En terminant la lecture de ce roman (?) de
Alice Schwarzer, écrit en 2017, je me suis souvenu de l'une des phrases de la première page :
«Les filles gloussent. Allons ce n'est pas si grave, Alice, ça ne fait rien. Tout le monde sait bien que tu es une étrangère. Ca n'est pas ta faute si tu n'es au courant de rien.»
C'est exactement ce que j'ai ressenti tout au long de la lecture.
Comment se contenter d'écrire en 2017 : «On raconte sous le manteau, qu'Ouyahia pourrait devenir président après la mort de Bouteflika. Agé de 80 ans, celui-ci bénéficie jusqu'à nos jours de l'aura de la lutte pour l'indépendance. Il était déjà ministre sous la présidence du colonel Boumédiène, le successeur de Ben Bella. Mais on le dit gravement malade et manipulé par des tiers.»
Comme ce roman m'a été offert à l'occasion d'une masse critique dont je remercie Babelio et les éditions de l'Observatoire, je me suis appliqué à le lire jusqu'à la fin.
Je ne multiplierai pas les exemples de mes déceptions ou les approximations et les analyses superficielles sur l'Algérie.
On est au mieux dans le factuel , présenté sans distanciation, sans analyse ; au pire dans l'exotisme de bon aloi :
« Des clans y ont établi leur territoire, hommes en bermuda ou pantalon et tee-shirt, femmes en burkini ou même en voile intégral.»
« Je l'ai déjà remarqué : ce sont souvent les femmes entièrement voilées qui ont des filles habillées avec une certaine coquetterie.
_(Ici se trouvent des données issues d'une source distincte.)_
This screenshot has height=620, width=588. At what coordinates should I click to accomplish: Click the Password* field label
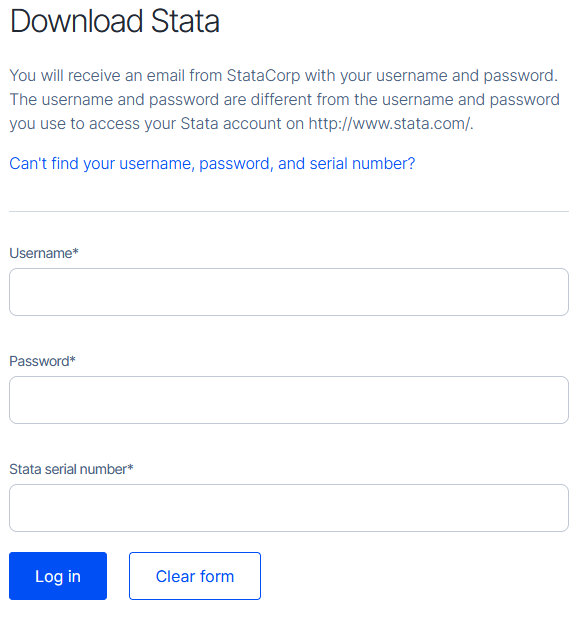point(42,361)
Comme si les mères s'épanouissaient à travers elles.»
L'auteur retourne en Algérie en 2016 pour le mariage du neveu d'une amie, Djamila, une journaliste algérienne qu'elle a connu en 1989 au cours d'un séminaire qu'elle a animé à Tunis.
Elles se sont revues plusieurs fois, et la famille de Djamila est «venue rendre visite à l'exilée». Durant les années noires et la terreur instauré par le FIS, elle a accueilli Sarah la petite fille de la famille dont les parents vivent en France.
Le livre contient plusieurs chapitres construits de la même façon. L'auteure décrit ses souvenirs ou ses impressions, puis donne la parole aux personnes qu'elle rencontre.
Je m'interroge encore sur le sens qu'il faut donner à certaines analyses à l'emporte pièce, comme (l'auteure est à Alger) :
« (...) nous passons de nouveau devant l'inévitable bâtiment de la mosquée Bouteflika, qui est encore au stade du gros oeuvre. «Quand elle sera achevée dit Sarah, des milliers de pèlerins viendront. Quelle horreur ! » Je me demande ce que dirait Sarah en voyant la monumentale mosquée de la Ditib à Cologne. La mosquée située dans le quartier populaire d'Ehrenfeld, avec ses nombreuses ruelles, est la plus grande d'Allemagne. Ce n'est sans doute pas un hasard si elle est à portée de vue de la cathédrale, l'un des plus importants édifices chrétiens de l'Occident.»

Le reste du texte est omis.